Publication year - 1993
Publication title -
biotechnology and applied biochemistry
Language(s) - English
Resource type - Journals
SCImago Journal Rank - 0.468
H-Index - 70
eISSN - 1470-8744
pISSN - 0885-4513
DOI - 10.1111/j.1470-8744.1993.tb00242.x
Subject(s) - sulfolobus solfataricus , cellobiose , sulfolobus , glycoside hydrolase , beta glucosidase , thermophile , chemistry , enzyme , hydrolase , stereochemistry , biochemistry , cellulase , hydrolysis , glycosyl , substrate (aquarium) , thermus , oligosaccharide , active site , aglycone , glycoside , biology , archaea , ecology , gene
The enzyme with beta‐galactosidase activity from Sulfolobus solfataricus strain MT‐4, like other enzymes of this type isolated from thermophilic sources, has broad specificity for beta‐D‐gluco‐, fuco‐ and galacto‐sides.
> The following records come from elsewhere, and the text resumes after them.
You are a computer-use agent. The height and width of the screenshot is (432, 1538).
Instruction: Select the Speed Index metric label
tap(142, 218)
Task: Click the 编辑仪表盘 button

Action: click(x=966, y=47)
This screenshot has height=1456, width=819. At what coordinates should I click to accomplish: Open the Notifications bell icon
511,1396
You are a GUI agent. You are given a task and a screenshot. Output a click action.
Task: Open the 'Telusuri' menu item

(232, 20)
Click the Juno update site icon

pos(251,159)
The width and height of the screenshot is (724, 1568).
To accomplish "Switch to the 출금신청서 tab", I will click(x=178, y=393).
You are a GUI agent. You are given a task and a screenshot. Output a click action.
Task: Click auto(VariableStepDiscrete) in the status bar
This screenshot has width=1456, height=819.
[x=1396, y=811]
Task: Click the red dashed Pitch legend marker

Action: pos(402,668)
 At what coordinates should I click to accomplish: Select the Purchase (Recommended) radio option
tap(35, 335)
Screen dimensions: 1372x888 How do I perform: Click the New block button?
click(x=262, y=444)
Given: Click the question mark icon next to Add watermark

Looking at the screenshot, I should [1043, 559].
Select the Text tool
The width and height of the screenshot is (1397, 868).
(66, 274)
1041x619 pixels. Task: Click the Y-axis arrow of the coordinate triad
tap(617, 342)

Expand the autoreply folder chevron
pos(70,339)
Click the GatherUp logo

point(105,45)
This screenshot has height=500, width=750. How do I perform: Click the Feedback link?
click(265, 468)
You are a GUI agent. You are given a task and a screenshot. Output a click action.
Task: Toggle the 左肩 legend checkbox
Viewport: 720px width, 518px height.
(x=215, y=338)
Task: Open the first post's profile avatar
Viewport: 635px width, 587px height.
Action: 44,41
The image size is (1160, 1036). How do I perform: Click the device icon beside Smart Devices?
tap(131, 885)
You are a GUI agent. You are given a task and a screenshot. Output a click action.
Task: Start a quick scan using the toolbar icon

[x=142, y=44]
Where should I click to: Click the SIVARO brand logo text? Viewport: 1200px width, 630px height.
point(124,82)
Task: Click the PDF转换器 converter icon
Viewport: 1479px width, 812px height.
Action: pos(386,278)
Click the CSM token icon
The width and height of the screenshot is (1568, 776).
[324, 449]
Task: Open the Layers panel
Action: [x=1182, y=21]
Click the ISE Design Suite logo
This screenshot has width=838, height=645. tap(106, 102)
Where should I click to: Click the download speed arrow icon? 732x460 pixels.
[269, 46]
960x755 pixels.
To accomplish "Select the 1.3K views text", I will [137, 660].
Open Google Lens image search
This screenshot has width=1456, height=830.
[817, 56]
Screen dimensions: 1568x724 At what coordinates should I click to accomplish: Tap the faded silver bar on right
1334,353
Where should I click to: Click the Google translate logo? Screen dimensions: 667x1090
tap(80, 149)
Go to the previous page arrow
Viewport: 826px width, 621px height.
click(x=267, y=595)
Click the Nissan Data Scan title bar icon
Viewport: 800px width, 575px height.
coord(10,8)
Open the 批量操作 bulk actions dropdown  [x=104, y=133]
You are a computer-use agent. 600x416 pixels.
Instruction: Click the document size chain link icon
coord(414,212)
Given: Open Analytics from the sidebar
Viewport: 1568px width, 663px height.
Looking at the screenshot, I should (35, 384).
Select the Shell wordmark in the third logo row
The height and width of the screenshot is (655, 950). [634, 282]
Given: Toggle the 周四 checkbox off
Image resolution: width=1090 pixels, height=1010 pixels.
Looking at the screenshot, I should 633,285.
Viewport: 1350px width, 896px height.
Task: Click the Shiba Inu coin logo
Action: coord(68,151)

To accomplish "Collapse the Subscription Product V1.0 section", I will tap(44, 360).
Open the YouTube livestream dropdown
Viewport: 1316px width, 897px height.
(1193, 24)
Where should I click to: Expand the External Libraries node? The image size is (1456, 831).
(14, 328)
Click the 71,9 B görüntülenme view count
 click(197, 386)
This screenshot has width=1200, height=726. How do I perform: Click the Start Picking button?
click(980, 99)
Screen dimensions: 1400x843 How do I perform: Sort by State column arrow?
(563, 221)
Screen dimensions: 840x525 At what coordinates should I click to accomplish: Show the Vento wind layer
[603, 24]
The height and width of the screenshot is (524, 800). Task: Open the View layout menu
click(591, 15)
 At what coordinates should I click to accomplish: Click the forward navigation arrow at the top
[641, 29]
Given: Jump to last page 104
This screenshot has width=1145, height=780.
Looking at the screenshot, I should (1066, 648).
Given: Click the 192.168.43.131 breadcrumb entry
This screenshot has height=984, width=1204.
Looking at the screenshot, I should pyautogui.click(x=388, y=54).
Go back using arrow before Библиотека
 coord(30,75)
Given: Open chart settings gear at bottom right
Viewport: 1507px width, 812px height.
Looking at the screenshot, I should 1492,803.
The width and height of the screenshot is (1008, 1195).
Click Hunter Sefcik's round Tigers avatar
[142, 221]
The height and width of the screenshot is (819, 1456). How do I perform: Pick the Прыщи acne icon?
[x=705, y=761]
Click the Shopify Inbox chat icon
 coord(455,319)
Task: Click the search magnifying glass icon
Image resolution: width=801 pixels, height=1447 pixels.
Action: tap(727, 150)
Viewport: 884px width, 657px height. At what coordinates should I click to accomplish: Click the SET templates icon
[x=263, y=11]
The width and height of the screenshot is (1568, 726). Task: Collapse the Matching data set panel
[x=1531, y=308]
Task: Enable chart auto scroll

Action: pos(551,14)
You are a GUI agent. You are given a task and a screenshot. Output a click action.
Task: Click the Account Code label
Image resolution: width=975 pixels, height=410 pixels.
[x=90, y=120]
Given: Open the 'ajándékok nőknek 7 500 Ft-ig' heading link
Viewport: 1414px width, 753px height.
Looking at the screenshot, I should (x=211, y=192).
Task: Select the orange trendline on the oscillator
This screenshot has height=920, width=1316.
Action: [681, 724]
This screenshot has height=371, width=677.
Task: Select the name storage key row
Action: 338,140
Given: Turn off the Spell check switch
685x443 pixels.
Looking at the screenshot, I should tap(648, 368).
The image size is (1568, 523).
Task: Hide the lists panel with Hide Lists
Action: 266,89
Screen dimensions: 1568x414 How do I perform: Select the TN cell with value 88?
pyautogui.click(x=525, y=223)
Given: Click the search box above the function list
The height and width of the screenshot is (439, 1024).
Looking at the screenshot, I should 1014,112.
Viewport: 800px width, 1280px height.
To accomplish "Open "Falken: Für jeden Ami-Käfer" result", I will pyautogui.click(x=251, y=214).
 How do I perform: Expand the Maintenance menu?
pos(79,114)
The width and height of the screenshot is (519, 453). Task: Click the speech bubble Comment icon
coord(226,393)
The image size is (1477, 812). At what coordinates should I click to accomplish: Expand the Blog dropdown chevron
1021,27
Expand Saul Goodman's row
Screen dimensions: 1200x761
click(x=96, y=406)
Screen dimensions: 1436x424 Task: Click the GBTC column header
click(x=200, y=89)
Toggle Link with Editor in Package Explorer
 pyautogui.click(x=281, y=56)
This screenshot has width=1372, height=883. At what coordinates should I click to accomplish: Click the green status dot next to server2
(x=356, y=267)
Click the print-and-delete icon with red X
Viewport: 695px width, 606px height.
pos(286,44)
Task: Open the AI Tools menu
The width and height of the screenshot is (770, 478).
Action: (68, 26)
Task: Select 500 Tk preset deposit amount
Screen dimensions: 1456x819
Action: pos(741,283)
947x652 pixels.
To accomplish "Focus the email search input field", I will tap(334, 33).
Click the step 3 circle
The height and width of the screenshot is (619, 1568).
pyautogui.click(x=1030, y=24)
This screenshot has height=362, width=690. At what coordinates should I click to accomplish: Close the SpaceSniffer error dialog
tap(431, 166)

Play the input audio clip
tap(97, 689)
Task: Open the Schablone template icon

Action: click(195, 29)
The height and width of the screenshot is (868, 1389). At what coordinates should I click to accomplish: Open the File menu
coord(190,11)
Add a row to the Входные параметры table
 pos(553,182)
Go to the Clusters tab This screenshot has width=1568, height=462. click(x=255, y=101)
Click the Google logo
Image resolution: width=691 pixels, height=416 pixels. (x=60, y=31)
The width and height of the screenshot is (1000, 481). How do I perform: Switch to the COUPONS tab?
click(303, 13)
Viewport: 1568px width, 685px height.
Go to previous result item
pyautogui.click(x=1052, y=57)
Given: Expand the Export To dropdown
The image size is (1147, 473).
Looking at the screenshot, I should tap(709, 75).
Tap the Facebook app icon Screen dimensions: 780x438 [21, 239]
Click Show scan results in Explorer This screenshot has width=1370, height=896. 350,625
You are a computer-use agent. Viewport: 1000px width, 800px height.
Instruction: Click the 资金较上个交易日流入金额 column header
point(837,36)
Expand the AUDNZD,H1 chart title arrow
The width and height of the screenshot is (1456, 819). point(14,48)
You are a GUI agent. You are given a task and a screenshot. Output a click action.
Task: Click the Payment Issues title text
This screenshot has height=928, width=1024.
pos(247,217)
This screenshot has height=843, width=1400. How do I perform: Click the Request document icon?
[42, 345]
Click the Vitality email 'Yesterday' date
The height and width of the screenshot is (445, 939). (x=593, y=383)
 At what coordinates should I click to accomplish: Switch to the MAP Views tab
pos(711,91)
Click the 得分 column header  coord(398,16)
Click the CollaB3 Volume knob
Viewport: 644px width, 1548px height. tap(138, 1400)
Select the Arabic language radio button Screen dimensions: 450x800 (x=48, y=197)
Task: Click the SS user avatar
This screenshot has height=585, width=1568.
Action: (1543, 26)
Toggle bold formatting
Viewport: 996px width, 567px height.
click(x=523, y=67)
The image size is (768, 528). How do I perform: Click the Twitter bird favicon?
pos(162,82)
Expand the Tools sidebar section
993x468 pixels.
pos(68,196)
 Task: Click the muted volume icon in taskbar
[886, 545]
The beta‐galactosidase activity was purified by a new procedure that improved yields (44%) and final specific activity (182 units mg‐1 at 75 degrees C using chromogenic beta‐D‐galactoside as substrate). The enzyme hydrolysed a large number of beta‐linked glycoside dimers and oligomers; chromogenic beta‐glucosides and beta‐fucosides are the preferred substrates, and kinetic analysis indicated that they bind to a common catalytic site. The order of catalytic efficiency was beta 1–3 > beta 1–4 > beta 1–6 and cellotetraose > cellotriose > cellobiose for glucose dimers and oliogomers respectively. The cleavage occurred at the non‐reducing end of the oligosaccharide, and the enzyme showed noticeable specificity also for the aglycone part of substrates. From these results the enzyme from S. solfataricus strain MT‐4 is defined as a true glycosyl hydrolase with remarkable exo‐glucosidase activity and it is designated S beta‐gly.